Russian and British defense ministers to meet to discuss Ukraine

Russian Defense Minister Sergei Shoigu has accepted an invitation to meet his British counterpart Ben Wallace and discuss the crisis on the Russia-Ukraine border, a UK defense source said on Saturday.

“The secretary of defense is pleased that Russia has accepted the invitation to speak with his counterpart,” the source said.

“Since the last bilateral meeting between our two countries took place in London in 2013, Russian Defense Minister Sergei Shoigu has proposed to meet in Moscow,” he added.

On the British side, “the minister made it clear that he would explore all avenues to achieve stability and resolve the Ukrainian crisis,” added the source, who specified that he was still “in communication with the Russian government” about the practical details.

The announcement comes at a time of some detente between the West and Moscow.

On Friday, during negotiations in Geneva and after several weeks of verbal escalation, the heads of Russian and US diplomacy, Sergei Lavrov and Antony Blinken, agreed to continue their “frank” talks next week.

This gave UN Secretary-General António Guterres hope that a Russian invasion or military incursion into Ukraine “will not happen.”

More directly, the head of the German Navy, Vice Admiral Kay-Achim Schönbach, dismissed the invasion scenario as “nonsense”. The statements caused his resignation this Saturday, as announced by the Ministry of Defense.

The West accuses Russia of massing tens of thousands of troops on the border to prepare an attack.

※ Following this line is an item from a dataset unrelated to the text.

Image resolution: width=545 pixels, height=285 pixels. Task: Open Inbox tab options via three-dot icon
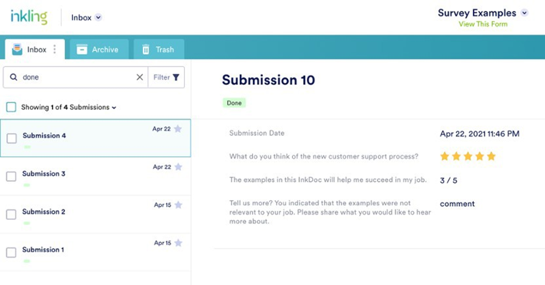pos(55,50)
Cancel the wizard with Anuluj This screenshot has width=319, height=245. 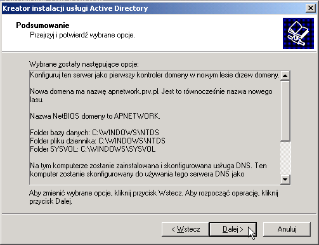click(x=287, y=229)
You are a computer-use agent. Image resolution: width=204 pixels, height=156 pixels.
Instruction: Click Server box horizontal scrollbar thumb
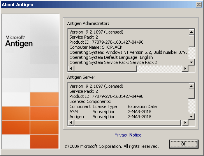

The Kremlin denies any warlike intention but conditions the de-escalation to treaties that guarantee the non-expansion of NATO, in particular to Ukraine, as well as the withdrawal of the Atlantic Alliance from Eastern Europe.

Something that Westerners consider unacceptable and threaten Russia with harsh sanctions in the event of an attack.

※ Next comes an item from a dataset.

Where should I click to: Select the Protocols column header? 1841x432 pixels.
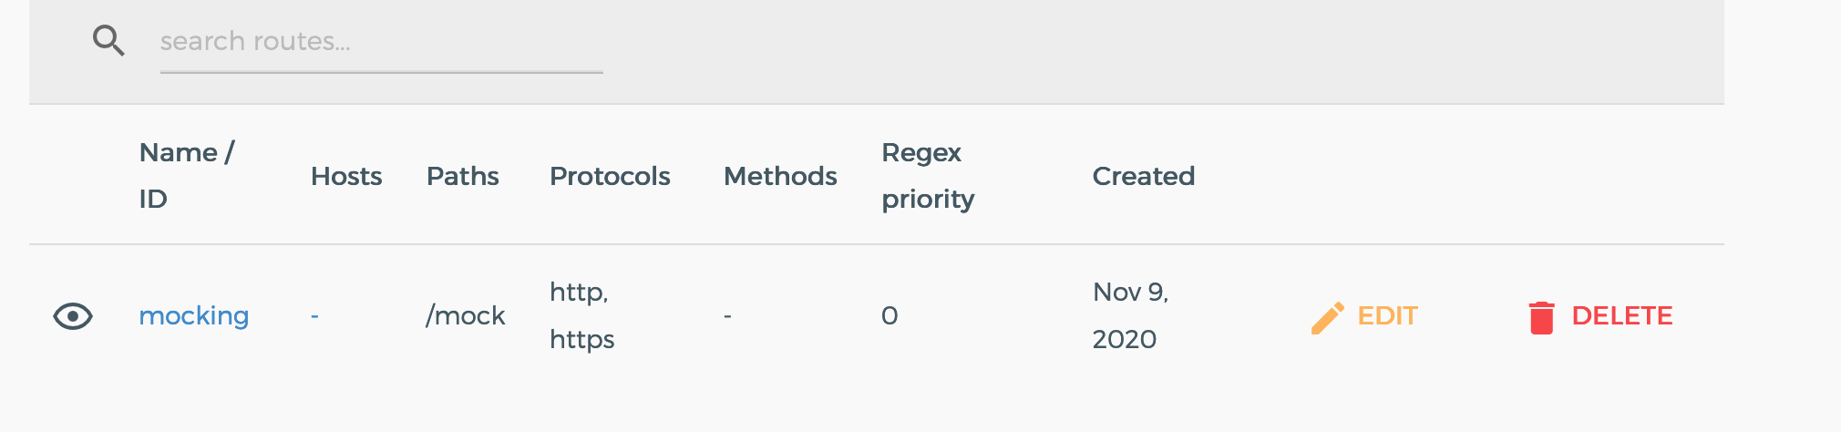(610, 176)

Few military experts believe Kiev’s forces can repel a Russian invasion, though they are rapidly modernizing.

But British Foreign Secretary Liz Truss warned on Friday that Moscow still risks getting caught up in a “terrible quagmire” if it decides to invade.

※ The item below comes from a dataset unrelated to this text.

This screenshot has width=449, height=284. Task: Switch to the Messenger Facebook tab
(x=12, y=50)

In a speech delivered in Australia, the head of British diplomacy issued a strong and personal warning to Russian President Vladimir Putin, warning him that he could be about to make a big strategic mistake. “He didn’t learn the lessons of history,” said Truss at the Lowy Institute in Sydney.

“Ukrainians will fight this, it could be a quagmire,” he added.

Russia has pressed Ukraine since an uprising nearly a decade ago toppled a government that had resisted calls for it to move closer to the West.

Moscow seized the Crimean peninsula in 2014, when a pro-Russian insurrection broke out in eastern Ukraine that has since claimed more than 13,000 lives.

Ukraine’s calls for Western allies to bolster their defense capabilities have prompted the United States, Britain and the Baltic states to agree to send weapons, including anti-tank and anti-aircraft missiles, to Kiev.

However, Ukrainian Foreign Minister Dmytro Kuleba on Saturday lashed out at Germany for its refusal to supply arms to the country, urging Berlin to stop “undermining unity” and “encouraging Vladimir Putin”.

Kuleba wrote on Twitter that Germany’s statements “about the impossibility of supplying defense weapons to Ukraine” were not in line with “the current security situation”.

Also, the Ukrainian minister stressed that “the unity of the West in relation to Russia is today more important than ever.”

Ukraine is “grateful” to Germany for the support it has already given, but its “current statements are disappointing,” he added.

Earlier, German Defense Minister Christine Lambrecht had said that Berlin would send a field hospital to Ukraine, but again rejected the Ukrainian government’s requests for arms.